══ Records supplied ══
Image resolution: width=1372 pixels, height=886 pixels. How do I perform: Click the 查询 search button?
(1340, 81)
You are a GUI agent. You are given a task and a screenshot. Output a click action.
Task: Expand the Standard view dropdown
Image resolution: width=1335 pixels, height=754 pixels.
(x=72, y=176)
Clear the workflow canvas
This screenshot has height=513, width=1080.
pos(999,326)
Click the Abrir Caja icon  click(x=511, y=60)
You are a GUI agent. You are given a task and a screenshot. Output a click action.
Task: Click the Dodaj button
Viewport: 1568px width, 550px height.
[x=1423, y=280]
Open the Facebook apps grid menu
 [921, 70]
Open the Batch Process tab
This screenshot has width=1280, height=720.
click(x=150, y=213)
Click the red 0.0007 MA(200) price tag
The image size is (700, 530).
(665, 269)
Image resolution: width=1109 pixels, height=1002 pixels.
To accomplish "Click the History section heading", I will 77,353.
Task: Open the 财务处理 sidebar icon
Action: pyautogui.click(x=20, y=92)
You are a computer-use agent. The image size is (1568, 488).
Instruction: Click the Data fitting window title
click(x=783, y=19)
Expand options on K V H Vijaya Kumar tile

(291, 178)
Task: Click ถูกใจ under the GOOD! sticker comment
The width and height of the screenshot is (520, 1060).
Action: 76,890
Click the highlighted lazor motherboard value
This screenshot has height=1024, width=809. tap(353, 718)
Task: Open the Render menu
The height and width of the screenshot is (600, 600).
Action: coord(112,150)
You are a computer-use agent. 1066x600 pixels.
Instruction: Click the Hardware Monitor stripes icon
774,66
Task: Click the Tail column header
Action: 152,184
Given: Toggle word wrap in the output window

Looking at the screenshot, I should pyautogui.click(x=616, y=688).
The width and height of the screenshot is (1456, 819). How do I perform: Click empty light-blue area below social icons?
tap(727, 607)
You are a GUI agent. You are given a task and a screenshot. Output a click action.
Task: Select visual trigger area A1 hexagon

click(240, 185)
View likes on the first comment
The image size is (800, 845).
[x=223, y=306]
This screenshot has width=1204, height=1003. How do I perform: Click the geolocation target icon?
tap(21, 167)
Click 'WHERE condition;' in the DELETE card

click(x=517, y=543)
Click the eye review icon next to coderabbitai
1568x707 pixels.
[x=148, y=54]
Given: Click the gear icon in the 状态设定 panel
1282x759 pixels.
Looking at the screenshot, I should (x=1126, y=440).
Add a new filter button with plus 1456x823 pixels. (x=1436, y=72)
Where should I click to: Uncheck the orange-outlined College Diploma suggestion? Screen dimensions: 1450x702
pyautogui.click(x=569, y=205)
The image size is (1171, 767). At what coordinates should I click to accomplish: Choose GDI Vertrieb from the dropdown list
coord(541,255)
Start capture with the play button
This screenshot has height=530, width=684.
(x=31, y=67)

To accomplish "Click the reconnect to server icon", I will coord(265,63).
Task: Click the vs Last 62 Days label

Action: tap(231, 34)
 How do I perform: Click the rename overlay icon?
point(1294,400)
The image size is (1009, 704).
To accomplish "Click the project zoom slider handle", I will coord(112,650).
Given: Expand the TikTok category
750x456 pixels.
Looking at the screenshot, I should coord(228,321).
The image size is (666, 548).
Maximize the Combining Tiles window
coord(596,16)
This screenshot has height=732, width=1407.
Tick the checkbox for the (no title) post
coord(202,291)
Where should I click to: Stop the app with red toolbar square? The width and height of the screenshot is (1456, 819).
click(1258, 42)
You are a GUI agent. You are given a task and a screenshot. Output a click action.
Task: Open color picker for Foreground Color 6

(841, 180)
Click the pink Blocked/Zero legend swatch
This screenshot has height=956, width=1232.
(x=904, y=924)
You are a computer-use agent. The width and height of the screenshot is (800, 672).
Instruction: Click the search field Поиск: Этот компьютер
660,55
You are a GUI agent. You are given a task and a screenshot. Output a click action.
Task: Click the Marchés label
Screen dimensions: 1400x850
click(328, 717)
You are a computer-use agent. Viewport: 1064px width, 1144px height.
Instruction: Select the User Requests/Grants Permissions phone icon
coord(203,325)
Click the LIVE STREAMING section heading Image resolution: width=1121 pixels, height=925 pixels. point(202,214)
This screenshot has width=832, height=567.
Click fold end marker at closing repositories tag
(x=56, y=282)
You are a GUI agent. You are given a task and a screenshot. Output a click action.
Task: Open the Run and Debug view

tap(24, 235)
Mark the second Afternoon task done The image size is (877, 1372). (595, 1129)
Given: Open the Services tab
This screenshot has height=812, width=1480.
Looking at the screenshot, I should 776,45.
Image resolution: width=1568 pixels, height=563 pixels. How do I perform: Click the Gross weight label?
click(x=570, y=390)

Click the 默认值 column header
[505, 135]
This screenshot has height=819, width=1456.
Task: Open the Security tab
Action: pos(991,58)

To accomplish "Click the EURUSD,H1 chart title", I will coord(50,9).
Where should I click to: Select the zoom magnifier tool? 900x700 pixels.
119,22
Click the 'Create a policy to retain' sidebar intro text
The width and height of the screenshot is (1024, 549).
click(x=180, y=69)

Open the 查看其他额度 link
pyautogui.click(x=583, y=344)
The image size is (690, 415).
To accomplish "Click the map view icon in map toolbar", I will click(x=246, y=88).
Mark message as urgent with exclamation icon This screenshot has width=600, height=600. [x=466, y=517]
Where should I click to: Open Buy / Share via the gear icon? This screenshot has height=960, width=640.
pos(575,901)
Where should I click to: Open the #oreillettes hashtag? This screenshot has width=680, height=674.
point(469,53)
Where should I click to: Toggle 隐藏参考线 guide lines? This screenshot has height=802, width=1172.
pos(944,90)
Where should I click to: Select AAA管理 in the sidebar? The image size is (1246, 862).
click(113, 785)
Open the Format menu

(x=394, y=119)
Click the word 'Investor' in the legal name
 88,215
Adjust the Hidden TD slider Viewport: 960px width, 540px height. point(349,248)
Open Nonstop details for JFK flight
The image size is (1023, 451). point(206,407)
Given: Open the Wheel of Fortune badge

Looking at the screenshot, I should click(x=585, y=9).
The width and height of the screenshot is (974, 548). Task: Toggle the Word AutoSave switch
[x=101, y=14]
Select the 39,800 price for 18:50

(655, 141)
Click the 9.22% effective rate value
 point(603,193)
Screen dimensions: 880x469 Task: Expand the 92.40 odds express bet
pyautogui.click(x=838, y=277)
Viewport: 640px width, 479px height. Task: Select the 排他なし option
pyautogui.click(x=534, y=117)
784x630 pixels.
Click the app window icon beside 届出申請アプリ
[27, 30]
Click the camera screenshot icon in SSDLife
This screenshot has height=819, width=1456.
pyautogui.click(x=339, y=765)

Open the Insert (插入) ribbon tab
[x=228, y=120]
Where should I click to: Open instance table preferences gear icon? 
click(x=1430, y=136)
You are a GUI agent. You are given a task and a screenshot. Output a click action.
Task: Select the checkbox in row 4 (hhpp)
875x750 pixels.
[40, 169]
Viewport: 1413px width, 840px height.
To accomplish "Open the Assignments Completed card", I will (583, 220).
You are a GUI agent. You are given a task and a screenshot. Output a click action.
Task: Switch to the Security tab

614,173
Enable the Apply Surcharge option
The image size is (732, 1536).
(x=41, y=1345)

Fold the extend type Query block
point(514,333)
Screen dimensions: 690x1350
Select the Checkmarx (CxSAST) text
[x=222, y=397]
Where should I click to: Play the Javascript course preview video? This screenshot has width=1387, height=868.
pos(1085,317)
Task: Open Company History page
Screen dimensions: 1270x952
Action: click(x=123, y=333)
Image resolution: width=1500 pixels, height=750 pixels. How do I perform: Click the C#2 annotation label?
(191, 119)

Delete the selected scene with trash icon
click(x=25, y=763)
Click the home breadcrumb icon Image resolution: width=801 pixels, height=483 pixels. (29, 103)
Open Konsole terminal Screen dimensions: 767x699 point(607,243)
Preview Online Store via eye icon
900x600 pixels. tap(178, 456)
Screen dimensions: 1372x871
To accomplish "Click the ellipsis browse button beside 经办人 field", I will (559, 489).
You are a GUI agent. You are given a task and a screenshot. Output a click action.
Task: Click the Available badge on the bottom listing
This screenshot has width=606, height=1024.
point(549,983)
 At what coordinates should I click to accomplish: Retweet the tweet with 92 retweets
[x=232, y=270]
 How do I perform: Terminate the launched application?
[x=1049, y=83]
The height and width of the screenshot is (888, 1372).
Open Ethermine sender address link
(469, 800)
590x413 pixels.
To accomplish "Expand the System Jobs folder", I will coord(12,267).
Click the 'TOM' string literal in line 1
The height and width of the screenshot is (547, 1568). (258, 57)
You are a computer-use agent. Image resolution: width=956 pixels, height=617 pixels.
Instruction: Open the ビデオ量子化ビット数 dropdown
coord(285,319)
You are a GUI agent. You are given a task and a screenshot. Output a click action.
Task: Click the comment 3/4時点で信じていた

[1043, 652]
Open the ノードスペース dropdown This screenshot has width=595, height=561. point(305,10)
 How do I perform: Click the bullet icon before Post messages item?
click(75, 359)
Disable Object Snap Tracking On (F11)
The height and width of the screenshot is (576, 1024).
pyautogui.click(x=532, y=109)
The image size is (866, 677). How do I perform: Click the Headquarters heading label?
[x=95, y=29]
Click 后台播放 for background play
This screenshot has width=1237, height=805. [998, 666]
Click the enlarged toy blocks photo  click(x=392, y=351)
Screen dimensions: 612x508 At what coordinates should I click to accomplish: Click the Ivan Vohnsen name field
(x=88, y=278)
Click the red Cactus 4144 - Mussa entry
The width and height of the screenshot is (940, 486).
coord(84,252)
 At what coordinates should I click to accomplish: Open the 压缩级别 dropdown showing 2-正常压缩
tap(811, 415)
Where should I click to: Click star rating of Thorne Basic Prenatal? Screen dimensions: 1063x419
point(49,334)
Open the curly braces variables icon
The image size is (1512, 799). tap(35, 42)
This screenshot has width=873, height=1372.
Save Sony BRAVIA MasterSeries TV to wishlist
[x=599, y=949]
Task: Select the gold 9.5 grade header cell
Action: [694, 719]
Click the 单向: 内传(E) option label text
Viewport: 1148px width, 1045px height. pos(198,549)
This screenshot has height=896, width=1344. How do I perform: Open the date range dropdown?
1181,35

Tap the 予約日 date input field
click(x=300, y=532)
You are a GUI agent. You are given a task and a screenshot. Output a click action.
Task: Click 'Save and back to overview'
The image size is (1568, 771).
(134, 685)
═══
Copy out the records above exactly, starting at the line that contains "The height and width of the screenshot is (888, 1372)." and ending at the line that contains "Open the ノードスペース", with both of those lines included.

The height and width of the screenshot is (888, 1372).
Open Ethermine sender address link
(469, 800)
590x413 pixels.
To accomplish "Expand the System Jobs folder", I will coord(12,267).
Click the 'TOM' string literal in line 1
The height and width of the screenshot is (547, 1568). (258, 57)
You are a computer-use agent. Image resolution: width=956 pixels, height=617 pixels.
Instruction: Open the ビデオ量子化ビット数 dropdown
coord(285,319)
You are a GUI agent. You are given a task and a screenshot. Output a click action.
Task: Click the comment 3/4時点で信じていた

[1043, 652]
Open the ノードスペース dropdown This screenshot has width=595, height=561. point(305,10)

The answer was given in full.